RECORDS FOR THIS TASK Start Marker

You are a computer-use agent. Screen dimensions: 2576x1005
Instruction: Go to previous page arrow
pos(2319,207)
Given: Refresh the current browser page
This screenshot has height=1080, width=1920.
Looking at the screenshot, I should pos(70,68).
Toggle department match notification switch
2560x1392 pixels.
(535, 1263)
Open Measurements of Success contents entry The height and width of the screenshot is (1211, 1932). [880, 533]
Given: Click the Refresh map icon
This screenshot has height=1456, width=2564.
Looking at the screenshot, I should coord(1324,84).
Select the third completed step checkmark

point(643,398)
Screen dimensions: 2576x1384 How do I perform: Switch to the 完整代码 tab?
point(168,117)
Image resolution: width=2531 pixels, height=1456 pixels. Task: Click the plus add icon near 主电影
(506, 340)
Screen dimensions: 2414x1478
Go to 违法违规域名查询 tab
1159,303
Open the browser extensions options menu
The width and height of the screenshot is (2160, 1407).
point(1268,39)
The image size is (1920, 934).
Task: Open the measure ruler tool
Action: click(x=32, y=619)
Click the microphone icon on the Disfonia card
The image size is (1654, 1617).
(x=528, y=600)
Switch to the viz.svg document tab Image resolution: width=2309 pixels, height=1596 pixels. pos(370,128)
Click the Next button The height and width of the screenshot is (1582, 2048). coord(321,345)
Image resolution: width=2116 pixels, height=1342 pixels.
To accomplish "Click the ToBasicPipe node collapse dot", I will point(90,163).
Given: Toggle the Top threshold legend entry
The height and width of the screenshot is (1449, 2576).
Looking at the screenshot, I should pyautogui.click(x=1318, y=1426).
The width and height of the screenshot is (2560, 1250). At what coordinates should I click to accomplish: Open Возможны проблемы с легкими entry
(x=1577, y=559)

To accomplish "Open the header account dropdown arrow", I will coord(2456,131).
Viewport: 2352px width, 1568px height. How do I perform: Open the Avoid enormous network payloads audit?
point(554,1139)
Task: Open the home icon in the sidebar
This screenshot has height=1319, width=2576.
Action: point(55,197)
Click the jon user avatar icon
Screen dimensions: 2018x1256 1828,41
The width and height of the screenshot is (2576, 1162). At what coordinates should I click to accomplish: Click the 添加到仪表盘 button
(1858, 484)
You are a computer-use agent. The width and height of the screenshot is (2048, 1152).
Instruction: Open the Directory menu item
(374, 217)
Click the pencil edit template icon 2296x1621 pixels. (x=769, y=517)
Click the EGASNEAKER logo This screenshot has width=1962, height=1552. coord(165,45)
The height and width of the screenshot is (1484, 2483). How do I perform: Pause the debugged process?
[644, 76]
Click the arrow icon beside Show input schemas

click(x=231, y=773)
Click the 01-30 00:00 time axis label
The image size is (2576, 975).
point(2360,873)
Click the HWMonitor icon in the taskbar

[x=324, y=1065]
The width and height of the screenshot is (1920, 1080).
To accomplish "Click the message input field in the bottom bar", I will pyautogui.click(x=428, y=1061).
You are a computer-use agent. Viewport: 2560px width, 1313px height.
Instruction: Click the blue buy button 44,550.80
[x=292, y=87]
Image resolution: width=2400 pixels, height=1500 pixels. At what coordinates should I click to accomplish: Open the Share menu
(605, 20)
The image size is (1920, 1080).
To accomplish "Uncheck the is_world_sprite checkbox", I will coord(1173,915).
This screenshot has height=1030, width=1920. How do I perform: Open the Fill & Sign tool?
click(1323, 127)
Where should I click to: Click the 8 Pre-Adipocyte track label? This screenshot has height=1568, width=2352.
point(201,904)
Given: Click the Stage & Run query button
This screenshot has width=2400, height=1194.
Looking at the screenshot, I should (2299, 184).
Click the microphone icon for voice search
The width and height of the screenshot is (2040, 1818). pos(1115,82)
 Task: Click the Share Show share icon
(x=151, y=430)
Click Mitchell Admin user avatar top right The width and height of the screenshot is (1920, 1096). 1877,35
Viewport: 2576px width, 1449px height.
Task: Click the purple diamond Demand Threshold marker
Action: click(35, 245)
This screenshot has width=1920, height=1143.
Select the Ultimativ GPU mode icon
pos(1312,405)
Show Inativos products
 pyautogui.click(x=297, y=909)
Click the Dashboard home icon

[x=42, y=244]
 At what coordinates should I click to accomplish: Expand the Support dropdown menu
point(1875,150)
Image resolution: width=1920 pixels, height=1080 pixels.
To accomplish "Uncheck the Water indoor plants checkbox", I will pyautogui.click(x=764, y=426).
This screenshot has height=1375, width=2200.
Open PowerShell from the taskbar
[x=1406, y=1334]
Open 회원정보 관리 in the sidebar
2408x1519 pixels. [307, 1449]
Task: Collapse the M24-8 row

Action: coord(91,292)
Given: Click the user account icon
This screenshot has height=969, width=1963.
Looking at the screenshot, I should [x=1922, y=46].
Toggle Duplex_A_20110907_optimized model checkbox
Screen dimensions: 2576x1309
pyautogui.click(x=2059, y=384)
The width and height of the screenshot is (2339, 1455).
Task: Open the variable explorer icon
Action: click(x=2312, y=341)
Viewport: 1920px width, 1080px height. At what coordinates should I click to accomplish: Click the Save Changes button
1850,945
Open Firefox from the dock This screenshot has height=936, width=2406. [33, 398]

RECORDS FOR THIS TASK End Marker

EXERCISE —
Within the material above, the line with "Task: Open the home icon in the sidebar" opens the range and the line with "This screenshot has width=1920, height=1143." closes it; reproduce that range word for word.

PROBLEM SOLUTION —
Task: Open the home icon in the sidebar
This screenshot has height=1319, width=2576.
Action: point(55,197)
Click the jon user avatar icon
Screen dimensions: 2018x1256 1828,41
The width and height of the screenshot is (2576, 1162). At what coordinates should I click to accomplish: Click the 添加到仪表盘 button
(1858, 484)
You are a computer-use agent. The width and height of the screenshot is (2048, 1152).
Instruction: Open the Directory menu item
(374, 217)
Click the pencil edit template icon 2296x1621 pixels. (x=769, y=517)
Click the EGASNEAKER logo This screenshot has width=1962, height=1552. coord(165,45)
The height and width of the screenshot is (1484, 2483). How do I perform: Pause the debugged process?
[644, 76]
Click the arrow icon beside Show input schemas

click(x=231, y=773)
Click the 01-30 00:00 time axis label
The image size is (2576, 975).
point(2360,873)
Click the HWMonitor icon in the taskbar

[x=324, y=1065]
The width and height of the screenshot is (1920, 1080).
To accomplish "Click the message input field in the bottom bar", I will pyautogui.click(x=428, y=1061).
You are a computer-use agent. Viewport: 2560px width, 1313px height.
Instruction: Click the blue buy button 44,550.80
[x=292, y=87]
Image resolution: width=2400 pixels, height=1500 pixels. At what coordinates should I click to accomplish: Open the Share menu
(605, 20)
The image size is (1920, 1080).
To accomplish "Uncheck the is_world_sprite checkbox", I will coord(1173,915).
This screenshot has height=1030, width=1920. How do I perform: Open the Fill & Sign tool?
click(1323, 127)
Where should I click to: Click the 8 Pre-Adipocyte track label? This screenshot has height=1568, width=2352.
point(201,904)
Given: Click the Stage & Run query button
This screenshot has width=2400, height=1194.
Looking at the screenshot, I should (2299, 184).
Click the microphone icon for voice search
The width and height of the screenshot is (2040, 1818). pos(1115,82)
 Task: Click the Share Show share icon
(x=151, y=430)
Click Mitchell Admin user avatar top right The width and height of the screenshot is (1920, 1096). 1877,35
Viewport: 2576px width, 1449px height.
Task: Click the purple diamond Demand Threshold marker
Action: click(35, 245)
This screenshot has width=1920, height=1143.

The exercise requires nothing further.